Baca berita tanpa iklan. Gabung Kompas.com+

"Short Selling" di Tengah Aksi Spekulan

Kompas.com - 24/09/2008, 09:43 WIB
Kondisi bursa global yang tidak menentu mendorong otoritas sejumlah negara melarang transaksi short selling. Model transaksi saham yang sarat spekulasi itu dikhawatirkan bakal menekan indeks lebih dalam lagi. Runtuhnya sejumlah bursa global pada masa silam tidak terlepas dari aksi pelaku short selling.

Short selling atau penjualan kosong adalah aksi menjual sekuritas atau kontrak futures komoditas yang tidak dimiliki penjualnya.

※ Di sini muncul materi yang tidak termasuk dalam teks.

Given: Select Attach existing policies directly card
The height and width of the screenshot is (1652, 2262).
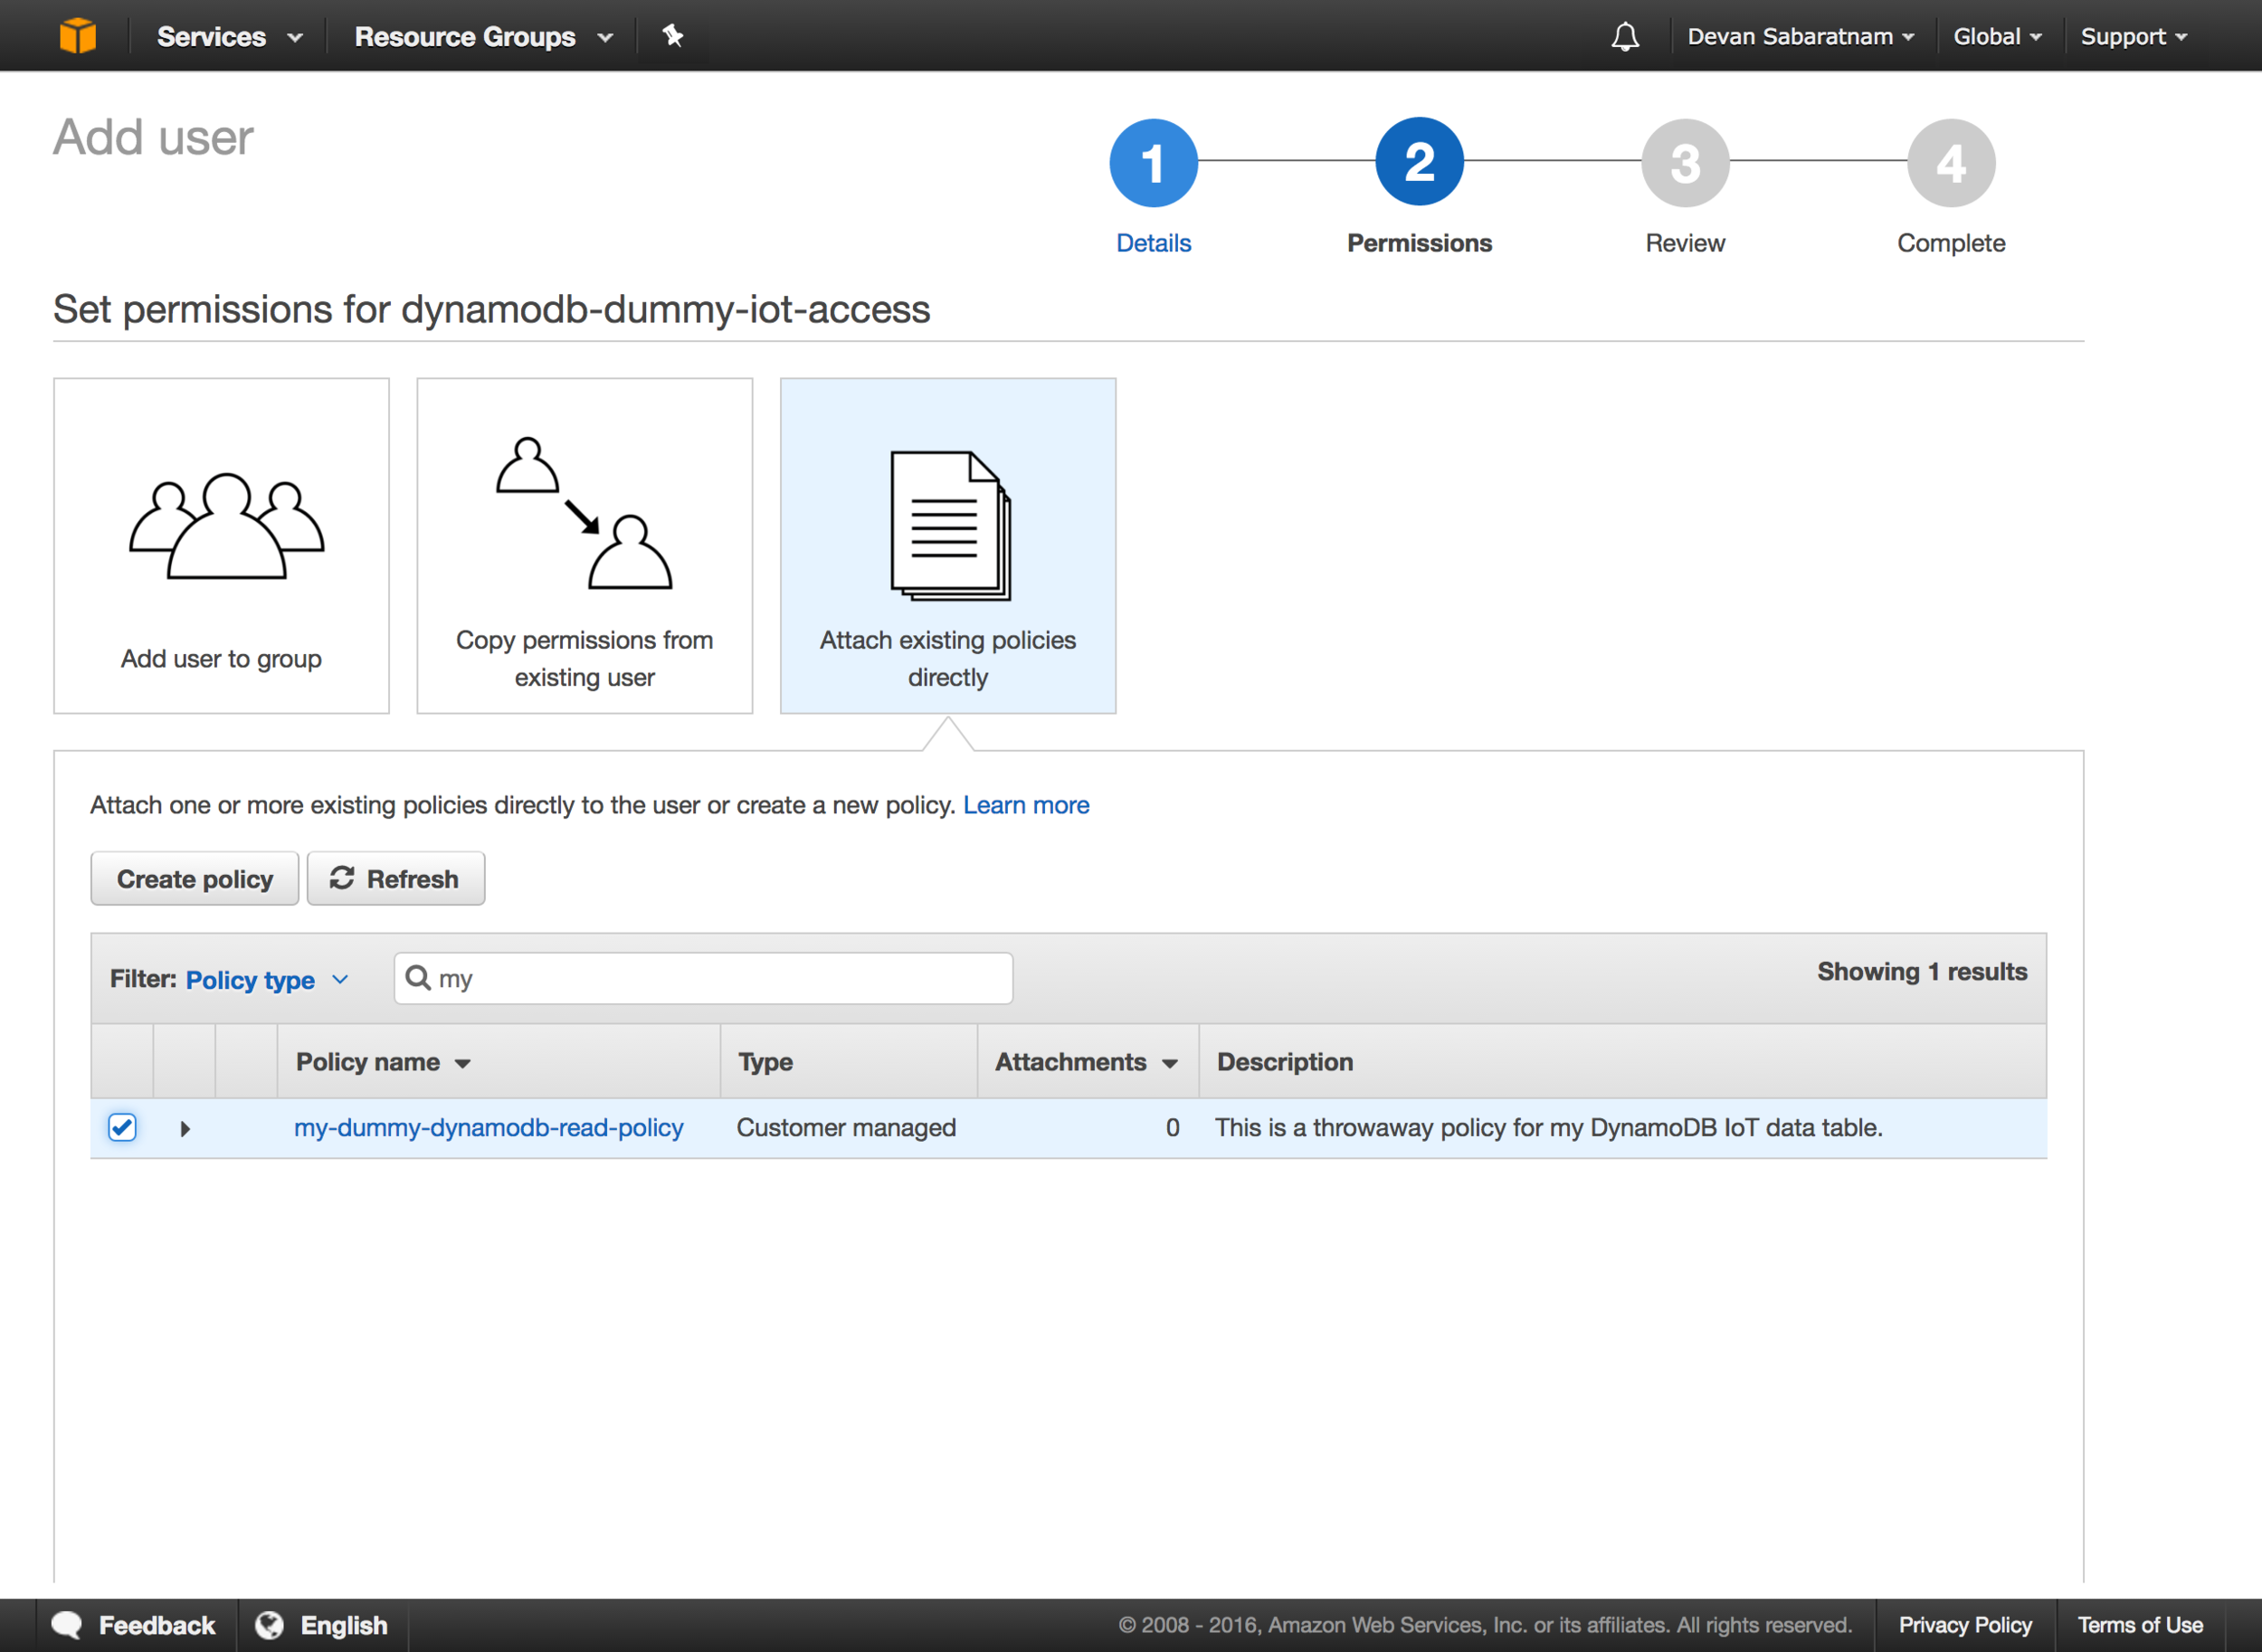Looking at the screenshot, I should [x=947, y=545].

”The Wall Street Crash” yang terjadi di Amerika Serikat tahun 1929 merupakan salah satu kehancuran bursa paling dahsyat dalam sejarah pasar modal dunia. Kehancuran itu berawal dari eforia warga AS berinvestasi besar-besaran di pasar saham.

Eforia itu menjadi-jadi ketika para pialang meminjamkan dana kepada investor untuk membeli saham, atau dalam istilah pasar modal dikenal dengan margin trading. Di sisi lain, para analis dan spekulan memuji-muji saham tertentu walaupun sebenarnya saham itu sampah.

Uang yang masuk ke pasar modal AS secara bertubi-tubi mengangkat harga saham menjadi terlalu tinggi, melebihi pertumbuhan fundamental emiten saham itu sendiri. Selanjutnya, yang terjadi adalah gelembung ekonomi (economic bubble). Ibarat balon yang terus ditiup, bursa AS akhirnya ”meletus”. Investor yang baru meraih keuntungan besar dari pasar yang sedang bergairah tiba-tiba harus mempersiapkan diri untuk jatuh miskin.

Setelah mencapai puncaknya pada 3 September 1929 di level 391,17 poin, Indeks Dow Jones Industrial Average (DJIA) kemudian terkoreksi selama sebulan hingga turun 17 persen. Kamis, 24 Oktober 1929, investor kembali berlomba melepas sahamnya secara massal. Peristiwa yang dikenal dengan ”Black Thursday” atau ”Kamis Kelabu” itu mengakibatkan Dow Jones kembali jatuh, sebesar 13 persen.

Selanjutnya, pada Selasa 29 Oktober 1929, harga saham kembali anjlok 12 persen. Peristiwa ini dikenang dengan sebutan ”Black Tuesday” atau ”Selasa Kelabu”. Total kerugian investor AS di tahun 1929 mencapai 30 miliar dollar AS. Angka itu jauh melebihi biaya yang dikeluarkan AS untuk Perang Dunia II. Runtuhnya Wall Street dianggap sebagai gejala, bahkan penyebab, Great Depression AS tahun 1929-1938.

Spekulan

Runtuhnya Wall Street tahun 1929 tidak terlepas dari transaksi short selling yang dilakukan para spekulan. Mereka memanfaatkan situasi menjelang jatuhnya indeks Dow Jones dengan menjual saham yang tidak mereka miliki, melainkan yang dipinjam dari pialang.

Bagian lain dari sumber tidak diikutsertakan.